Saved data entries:
--*--

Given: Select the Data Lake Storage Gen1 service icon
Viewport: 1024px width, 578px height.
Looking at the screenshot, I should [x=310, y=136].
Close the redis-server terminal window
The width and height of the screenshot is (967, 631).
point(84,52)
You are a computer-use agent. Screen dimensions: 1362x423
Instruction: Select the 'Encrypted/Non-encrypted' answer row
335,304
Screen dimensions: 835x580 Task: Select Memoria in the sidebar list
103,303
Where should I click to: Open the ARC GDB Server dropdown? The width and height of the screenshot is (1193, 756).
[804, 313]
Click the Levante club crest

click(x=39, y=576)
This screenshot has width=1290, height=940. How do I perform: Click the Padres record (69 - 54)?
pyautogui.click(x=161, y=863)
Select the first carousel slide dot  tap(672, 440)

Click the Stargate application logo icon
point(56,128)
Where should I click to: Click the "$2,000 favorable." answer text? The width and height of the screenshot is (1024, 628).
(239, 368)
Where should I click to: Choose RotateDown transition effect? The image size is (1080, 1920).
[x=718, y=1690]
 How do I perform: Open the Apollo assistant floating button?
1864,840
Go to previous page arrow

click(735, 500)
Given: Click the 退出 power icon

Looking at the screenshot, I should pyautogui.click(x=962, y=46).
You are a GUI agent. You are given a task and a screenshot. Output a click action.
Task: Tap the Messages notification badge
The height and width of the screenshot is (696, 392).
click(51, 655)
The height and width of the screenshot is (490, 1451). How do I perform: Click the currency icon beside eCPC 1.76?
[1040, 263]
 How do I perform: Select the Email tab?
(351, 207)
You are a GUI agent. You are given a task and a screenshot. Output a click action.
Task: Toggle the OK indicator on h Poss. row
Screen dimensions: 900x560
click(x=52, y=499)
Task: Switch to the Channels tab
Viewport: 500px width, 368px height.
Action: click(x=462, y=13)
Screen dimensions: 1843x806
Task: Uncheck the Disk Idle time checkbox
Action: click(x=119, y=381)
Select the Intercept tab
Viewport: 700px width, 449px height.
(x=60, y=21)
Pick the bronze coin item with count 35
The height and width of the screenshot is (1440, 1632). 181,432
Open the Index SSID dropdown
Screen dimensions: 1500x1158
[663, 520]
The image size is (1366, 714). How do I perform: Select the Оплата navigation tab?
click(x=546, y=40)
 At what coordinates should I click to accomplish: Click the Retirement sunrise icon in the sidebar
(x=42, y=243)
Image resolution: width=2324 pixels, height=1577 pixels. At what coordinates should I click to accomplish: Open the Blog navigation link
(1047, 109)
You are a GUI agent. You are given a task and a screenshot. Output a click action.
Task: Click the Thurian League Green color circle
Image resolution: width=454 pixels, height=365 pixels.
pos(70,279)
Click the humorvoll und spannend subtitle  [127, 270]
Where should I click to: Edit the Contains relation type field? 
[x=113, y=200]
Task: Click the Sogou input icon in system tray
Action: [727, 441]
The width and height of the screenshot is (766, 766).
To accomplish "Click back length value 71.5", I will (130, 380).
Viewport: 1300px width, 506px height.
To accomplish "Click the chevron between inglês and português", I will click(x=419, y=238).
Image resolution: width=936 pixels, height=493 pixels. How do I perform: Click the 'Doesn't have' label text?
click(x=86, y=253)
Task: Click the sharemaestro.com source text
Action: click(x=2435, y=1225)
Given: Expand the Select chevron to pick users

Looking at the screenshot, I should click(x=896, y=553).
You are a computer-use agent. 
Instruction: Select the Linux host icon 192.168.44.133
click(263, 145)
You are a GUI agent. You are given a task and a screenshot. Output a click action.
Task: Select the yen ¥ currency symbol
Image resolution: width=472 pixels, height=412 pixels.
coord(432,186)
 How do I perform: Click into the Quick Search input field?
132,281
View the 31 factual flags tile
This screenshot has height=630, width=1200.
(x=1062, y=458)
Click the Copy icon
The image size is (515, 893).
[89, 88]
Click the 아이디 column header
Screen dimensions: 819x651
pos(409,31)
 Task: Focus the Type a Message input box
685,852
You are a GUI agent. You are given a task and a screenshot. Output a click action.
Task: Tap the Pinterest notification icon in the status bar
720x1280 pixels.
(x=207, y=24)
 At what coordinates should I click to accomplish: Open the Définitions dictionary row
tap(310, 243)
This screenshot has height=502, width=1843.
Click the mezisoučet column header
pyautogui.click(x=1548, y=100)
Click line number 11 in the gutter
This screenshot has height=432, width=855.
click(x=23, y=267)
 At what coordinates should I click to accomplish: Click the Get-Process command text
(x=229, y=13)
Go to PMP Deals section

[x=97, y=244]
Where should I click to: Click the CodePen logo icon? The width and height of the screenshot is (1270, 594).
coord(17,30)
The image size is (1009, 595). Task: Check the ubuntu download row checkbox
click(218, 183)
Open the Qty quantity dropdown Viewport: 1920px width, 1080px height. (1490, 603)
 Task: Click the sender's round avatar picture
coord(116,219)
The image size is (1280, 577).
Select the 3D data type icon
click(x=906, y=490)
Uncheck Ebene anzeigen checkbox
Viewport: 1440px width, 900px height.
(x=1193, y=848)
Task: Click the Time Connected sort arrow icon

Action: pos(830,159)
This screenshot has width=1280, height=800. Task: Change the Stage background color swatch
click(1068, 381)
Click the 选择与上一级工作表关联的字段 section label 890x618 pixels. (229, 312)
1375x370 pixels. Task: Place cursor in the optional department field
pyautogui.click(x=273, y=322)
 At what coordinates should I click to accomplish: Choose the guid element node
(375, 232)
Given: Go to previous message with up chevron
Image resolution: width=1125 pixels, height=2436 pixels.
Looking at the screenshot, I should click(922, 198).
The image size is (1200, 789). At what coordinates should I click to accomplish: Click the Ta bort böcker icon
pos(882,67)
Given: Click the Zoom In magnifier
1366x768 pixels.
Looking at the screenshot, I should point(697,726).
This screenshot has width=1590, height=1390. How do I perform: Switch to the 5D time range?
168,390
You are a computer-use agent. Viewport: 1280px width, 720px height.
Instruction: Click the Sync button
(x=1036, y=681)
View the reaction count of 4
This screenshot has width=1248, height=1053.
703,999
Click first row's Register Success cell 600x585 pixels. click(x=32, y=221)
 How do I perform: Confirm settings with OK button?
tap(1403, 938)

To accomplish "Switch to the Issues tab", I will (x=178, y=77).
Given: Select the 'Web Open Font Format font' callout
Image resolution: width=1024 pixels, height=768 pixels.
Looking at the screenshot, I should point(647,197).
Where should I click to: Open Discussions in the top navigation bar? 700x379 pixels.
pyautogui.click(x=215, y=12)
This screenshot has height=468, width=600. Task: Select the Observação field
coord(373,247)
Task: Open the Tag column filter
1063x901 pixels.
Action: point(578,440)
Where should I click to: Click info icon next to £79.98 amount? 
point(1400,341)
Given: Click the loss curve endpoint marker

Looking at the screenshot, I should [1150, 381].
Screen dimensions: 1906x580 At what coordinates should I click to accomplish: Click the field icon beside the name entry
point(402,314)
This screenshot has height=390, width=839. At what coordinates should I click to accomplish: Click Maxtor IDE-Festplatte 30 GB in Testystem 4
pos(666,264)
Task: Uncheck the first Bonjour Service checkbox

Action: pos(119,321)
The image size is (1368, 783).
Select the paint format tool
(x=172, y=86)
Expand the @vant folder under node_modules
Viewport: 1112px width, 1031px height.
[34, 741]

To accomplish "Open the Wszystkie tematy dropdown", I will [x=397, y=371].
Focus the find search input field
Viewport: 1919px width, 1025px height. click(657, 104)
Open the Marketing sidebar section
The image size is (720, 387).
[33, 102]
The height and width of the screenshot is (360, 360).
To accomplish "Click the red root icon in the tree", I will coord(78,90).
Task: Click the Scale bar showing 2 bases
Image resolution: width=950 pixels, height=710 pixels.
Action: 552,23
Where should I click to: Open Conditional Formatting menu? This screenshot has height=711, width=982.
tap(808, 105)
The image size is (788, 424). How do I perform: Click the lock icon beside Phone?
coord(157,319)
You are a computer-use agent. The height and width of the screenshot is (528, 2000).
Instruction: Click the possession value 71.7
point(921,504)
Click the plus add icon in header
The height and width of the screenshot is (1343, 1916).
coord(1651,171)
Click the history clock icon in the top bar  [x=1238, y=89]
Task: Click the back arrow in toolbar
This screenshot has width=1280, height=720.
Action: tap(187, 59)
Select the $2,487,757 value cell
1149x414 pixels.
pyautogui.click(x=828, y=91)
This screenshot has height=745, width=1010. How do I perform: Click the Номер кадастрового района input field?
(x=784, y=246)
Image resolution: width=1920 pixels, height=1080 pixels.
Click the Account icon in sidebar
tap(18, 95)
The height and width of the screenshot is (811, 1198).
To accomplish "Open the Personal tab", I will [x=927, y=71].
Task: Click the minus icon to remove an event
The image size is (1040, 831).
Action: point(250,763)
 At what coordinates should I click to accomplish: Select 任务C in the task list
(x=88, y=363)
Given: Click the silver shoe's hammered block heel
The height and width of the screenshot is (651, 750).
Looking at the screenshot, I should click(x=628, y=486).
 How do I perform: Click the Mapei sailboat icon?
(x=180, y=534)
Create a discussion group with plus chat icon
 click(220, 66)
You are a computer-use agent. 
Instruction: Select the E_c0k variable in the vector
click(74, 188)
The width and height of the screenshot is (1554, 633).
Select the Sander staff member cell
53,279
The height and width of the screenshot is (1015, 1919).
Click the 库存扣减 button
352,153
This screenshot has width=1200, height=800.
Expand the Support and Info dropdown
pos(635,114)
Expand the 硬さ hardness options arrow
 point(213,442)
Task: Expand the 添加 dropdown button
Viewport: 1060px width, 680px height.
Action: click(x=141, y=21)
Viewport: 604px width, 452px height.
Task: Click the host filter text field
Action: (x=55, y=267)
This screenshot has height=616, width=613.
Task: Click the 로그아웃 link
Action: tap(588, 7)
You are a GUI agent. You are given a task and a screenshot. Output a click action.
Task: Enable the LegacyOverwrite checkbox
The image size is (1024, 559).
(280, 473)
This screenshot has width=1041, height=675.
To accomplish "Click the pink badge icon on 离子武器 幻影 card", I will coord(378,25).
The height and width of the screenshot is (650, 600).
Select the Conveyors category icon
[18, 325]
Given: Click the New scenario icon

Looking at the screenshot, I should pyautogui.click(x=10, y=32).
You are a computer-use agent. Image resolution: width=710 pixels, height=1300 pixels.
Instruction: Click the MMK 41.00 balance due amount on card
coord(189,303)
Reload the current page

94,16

--*--

ACTIVITY
Lines above that have "badge": copy each of them.

ANSWER TO THIS PROBLEM
Task: Tap the Messages notification badge
To accomplish "Click the pink badge icon on 离子武器 幻影 card", I will coord(378,25).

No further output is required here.